++++ Quoted passage

So the absentee father is one cause of fatherless-ness, but it is not the greatest cause of this problem from the dad’s side of the equation.
The more insidious fatherless-ness occurs when there is the appearance of a father, but the absence or true fathering, as I described earlier. When ever a man fails to be the man that God has called him to be or the father that God has called him to be, then he creates fatherless-ness.
I once worked with a family where the father had virtually no manhood. He acted much like his own children, but he had less intelligence than they did. He held down a menial job and left the running of the home to his wife and her father, who provided the mature male role in the home. The man’s children mocked him openly. He was a joke to them, and yet he thought such a situation was normal and reasonable. Such a man creates fatherless-ness, because he is not functioning as a father in that home.
When a dad lives for himself and raises his children as it suits him, he makes his children fatherless. When a dad ignores God’s authority over him and through him to his children, he makes his children fatherless. When a man abdicates from his manhood and leaves the home to his wife to run, he makes his children fatherless.
Dads create fatherless culture by their failure to be the fathers God created them to be in their child’s life.
How Children Create Fatherless-ness
Children also create fatherless-ness. They do it by rejecting their fathers. When children rebel against the instructions of their father, they make themselves ‘fatherless’. Just as refusing to drive a car, even when you have one in the garage, makes you effectively ‘car-less’, so refusing to honour your father, even though you have one in your home, makes you effectively ‘father-less’.
Children choose to become fatherless when they find that their dad frustrates their will. When the child decides to go against the father’s instructions or pull against his limitations, the child removes their self from being ‘fathered’. So the child becomes fatherless.

++++++++
++++ Recorded information

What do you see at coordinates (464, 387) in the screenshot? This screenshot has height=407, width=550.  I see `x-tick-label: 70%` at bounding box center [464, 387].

++++++++

### Required tasks:
A) According to the passage on fatherless-ness, why does the father in the family example create fatherless-ness even though he lives in the home? Answer in one to three sentences.
B) Reproduce the passage on fatherless-ness word for word, starting at "How Children Create" and ending at "you effectively ‘father-less’.".
C) Carry on the passage about fatherless-ness, picking up after its final sentence.

### Answers to the problems:
A) He creates fatherless-ness because he is not functioning as a father in that home. He acts much like his own children and leaves the running of the home to his wife and her father, who provides the mature male role.

B)
How Children Create Fatherless-ness
Children also create fatherless-ness. They do it by rejecting their fathers. When children rebel against the instructions of their father, they make themselves ‘fatherless’. Just as refusing to drive a car, even when you have one in the garage, makes you effectively ‘car-less’, so refusing to honour your father, even though you have one in your home, makes you effectively ‘father-less’.

C)
When children spend much of their life under the influence of their peers (as is the almost universal experience of western children) it is to be expected that the children will value the peer culture above their parent’s values. The child will be sorely tempted to side with the peers rather than the parents when these cultures conflict. When the child chooses to side with the peers that child replaces the father with the peer culture. The child is then fatherless.
Since the child will likely be determining his or her values from social norms, rather than from Biblical truth or some other external and unchanging reference point, the child will be encouraged to think that their fight for independence from parental control is normal and reasonable. They will have no idea that they have permanently damaged themselves and contributed to the fatherless world in which they live.
God the Father
Among the various responses that can be suggested in this fatherless world, the most powerful one is to firmly set God as Father in our lives. God is a father, as Jesus pointed out when He taught us to pray, “Our Father in Heaven…” That truth was already given in the Old Testament Scriptures.
“But now, O LORD, You are our father; we are the clay, and you our potter; and we all are the work of your hand.” Isaiah 64:8
“For whom the LORD loves he corrects; even as a father the son in whom he delights.” Proverbs 3:12
“Like as a father pities his children, so the LORD pities them that fear him.” Psalm 103:13
God is not only a father, He is the most perfect and complete, fully functioning father that could ever be imagined. Having God as our father brings into our lives all that our natural fathers were incapable of binging to us. So it is more than a nice idea to have God as our Father. It is an extremely powerful reality that will impact who we are more than just about anything else we could do.
I encourage you to overturn fatherless-ness in your life, but entering into intimate relationship with God as your Heavenly Father.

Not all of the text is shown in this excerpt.